WHAT TO WORK ON: Under this line is a listing; return exactly the lines starting at the one with "The height and width of the screenshot is (418, 753)." and running down to the one with "Viewport: 1144px width, 524px", and leave out its pictures.
*** DATASET RECORDS
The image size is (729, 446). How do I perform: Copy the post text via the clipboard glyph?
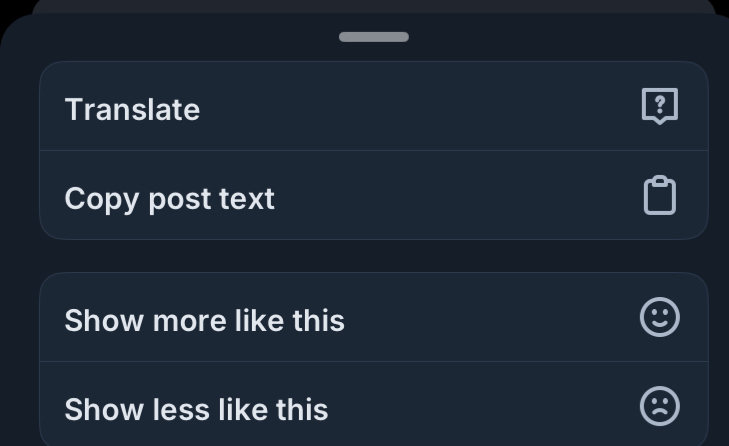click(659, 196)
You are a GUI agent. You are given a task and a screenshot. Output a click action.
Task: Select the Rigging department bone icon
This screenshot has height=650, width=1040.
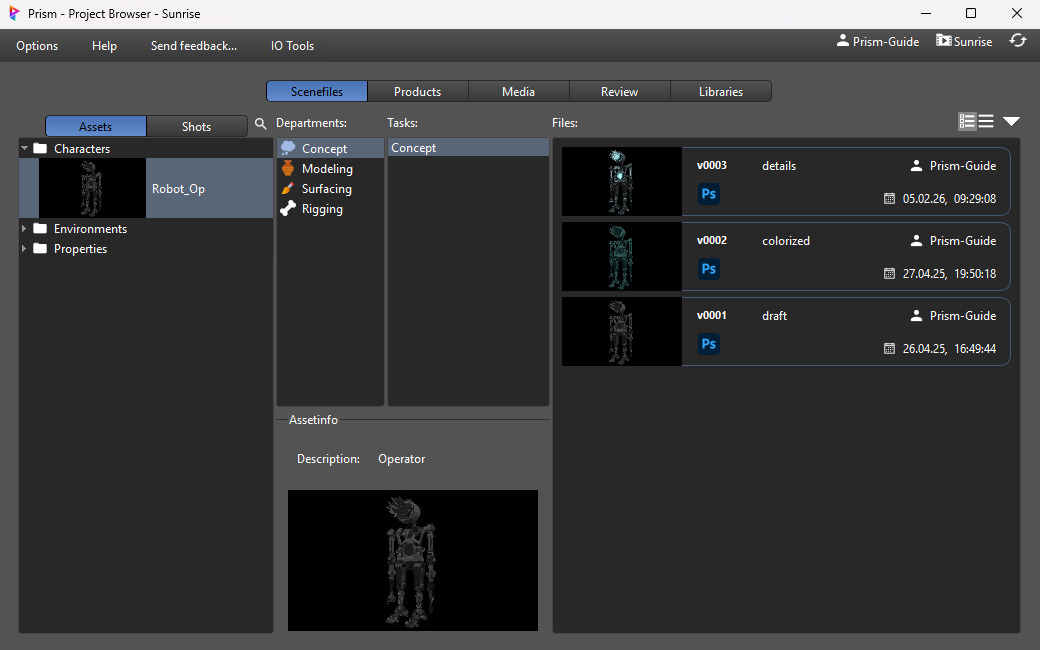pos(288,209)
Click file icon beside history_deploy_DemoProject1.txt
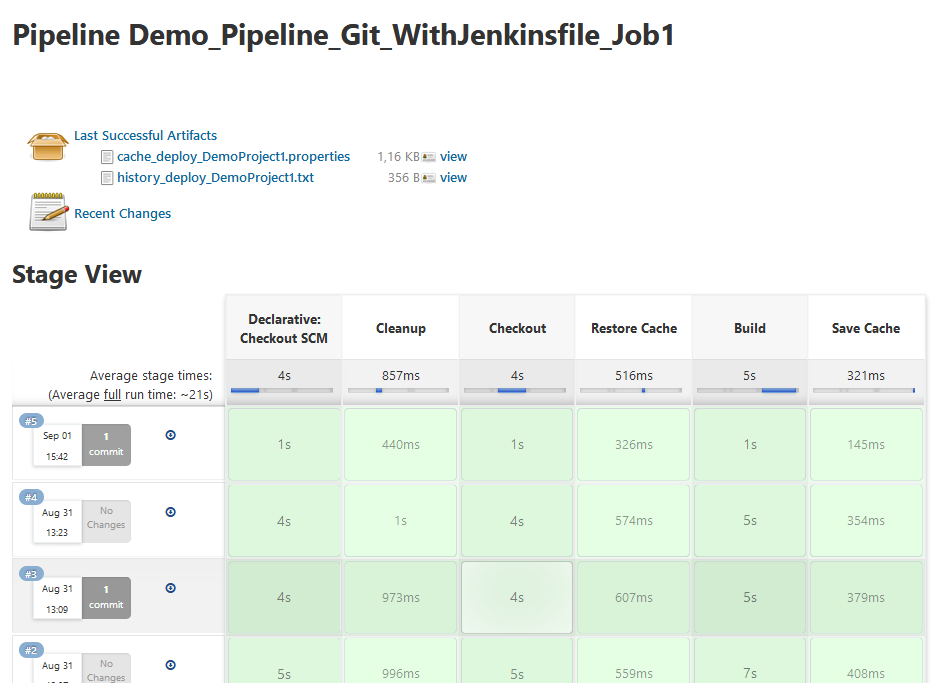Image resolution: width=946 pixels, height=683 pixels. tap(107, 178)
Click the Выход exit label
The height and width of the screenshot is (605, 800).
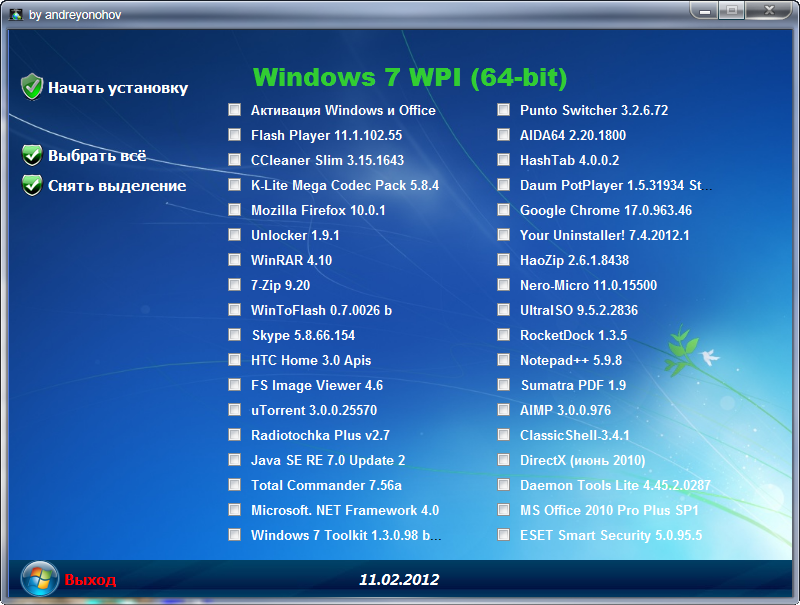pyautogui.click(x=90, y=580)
******
*** DATASET RECORDS
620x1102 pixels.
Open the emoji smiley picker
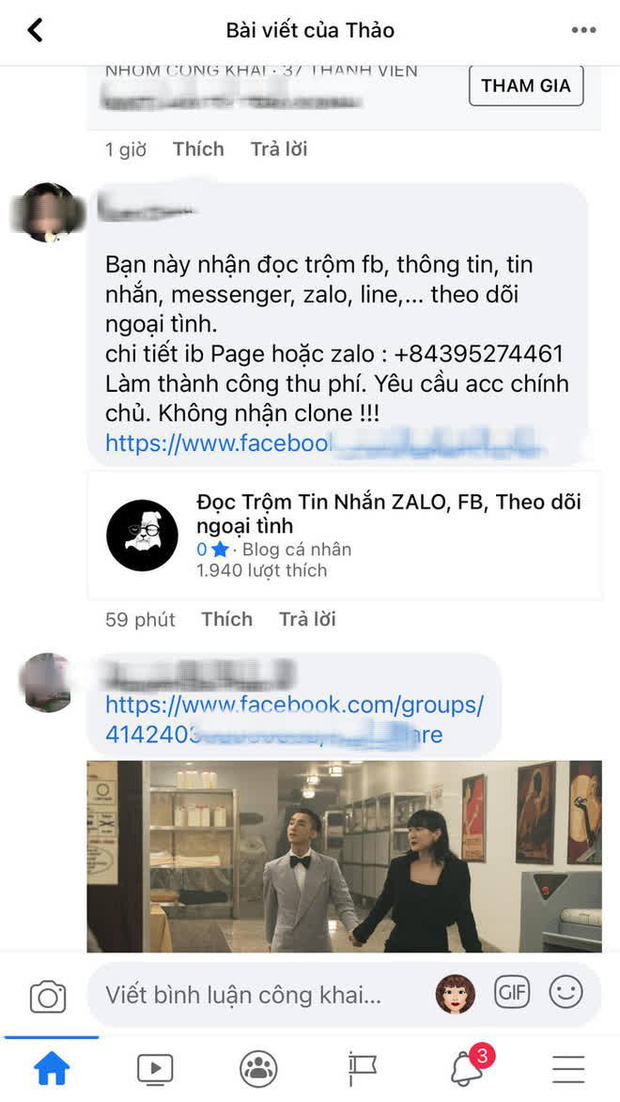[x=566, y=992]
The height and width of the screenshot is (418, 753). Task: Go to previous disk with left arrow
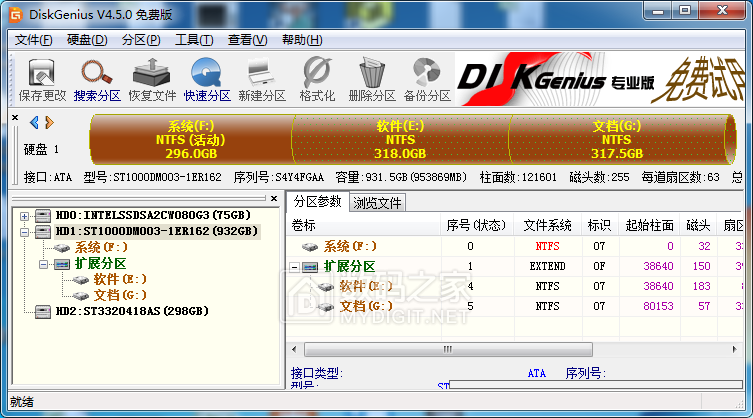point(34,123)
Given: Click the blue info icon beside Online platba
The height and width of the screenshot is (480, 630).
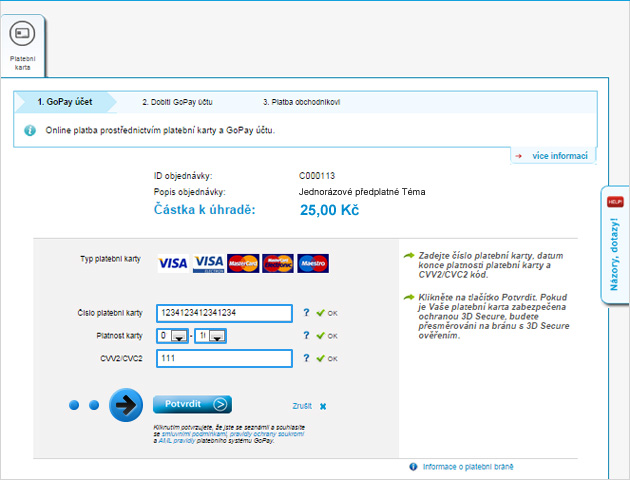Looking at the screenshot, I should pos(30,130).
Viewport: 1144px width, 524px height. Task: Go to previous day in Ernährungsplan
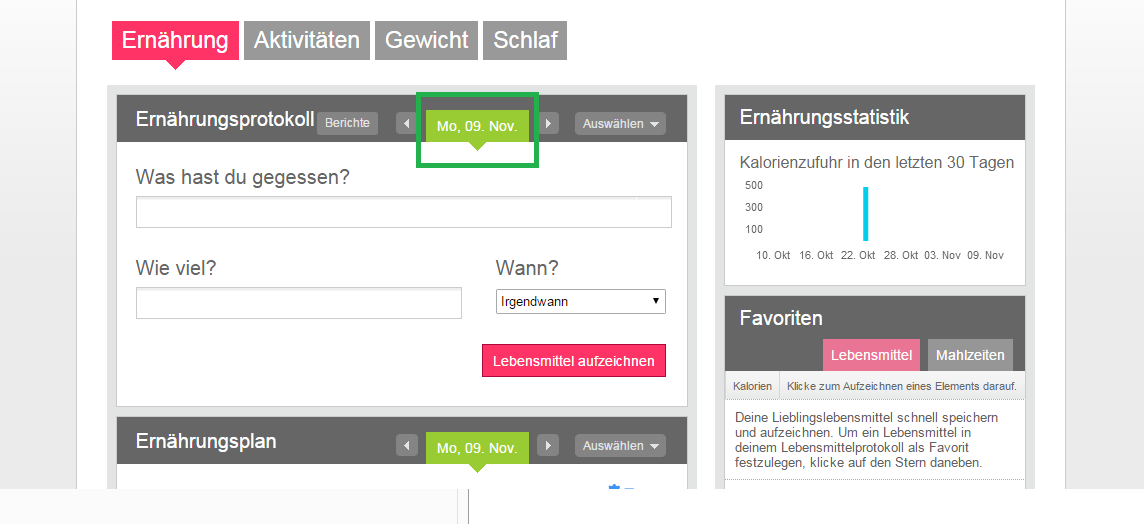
******
*** DATASET RECORDS
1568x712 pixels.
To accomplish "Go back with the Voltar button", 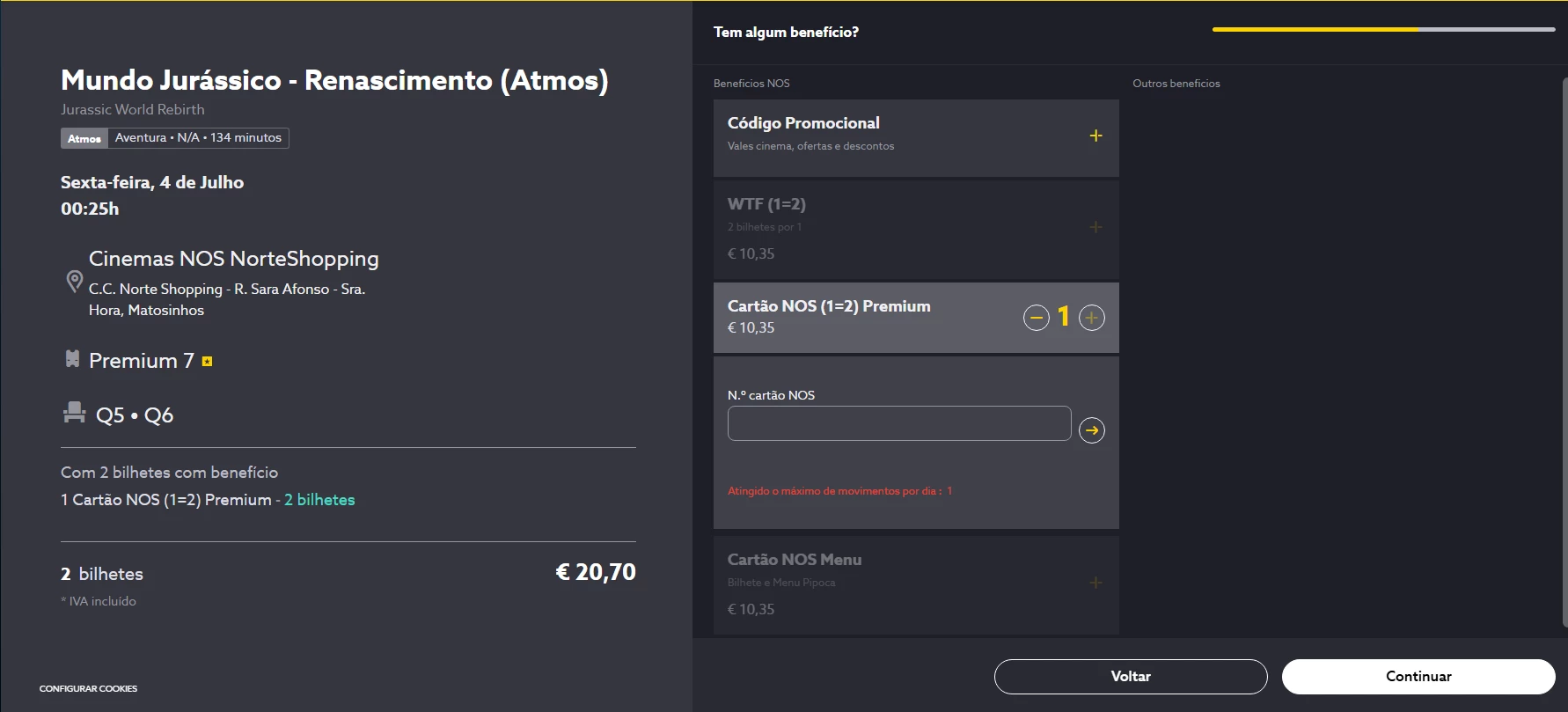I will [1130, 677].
******
EXERCISE RESULT:
The height and width of the screenshot is (418, 753). Task: Go to previous disk with left arrow
point(34,123)
Given: Click the blue info icon beside Online platba
The height and width of the screenshot is (480, 630).
Looking at the screenshot, I should pos(30,130).
Viewport: 1144px width, 524px height. Task: Go to previous day in Ernährungsplan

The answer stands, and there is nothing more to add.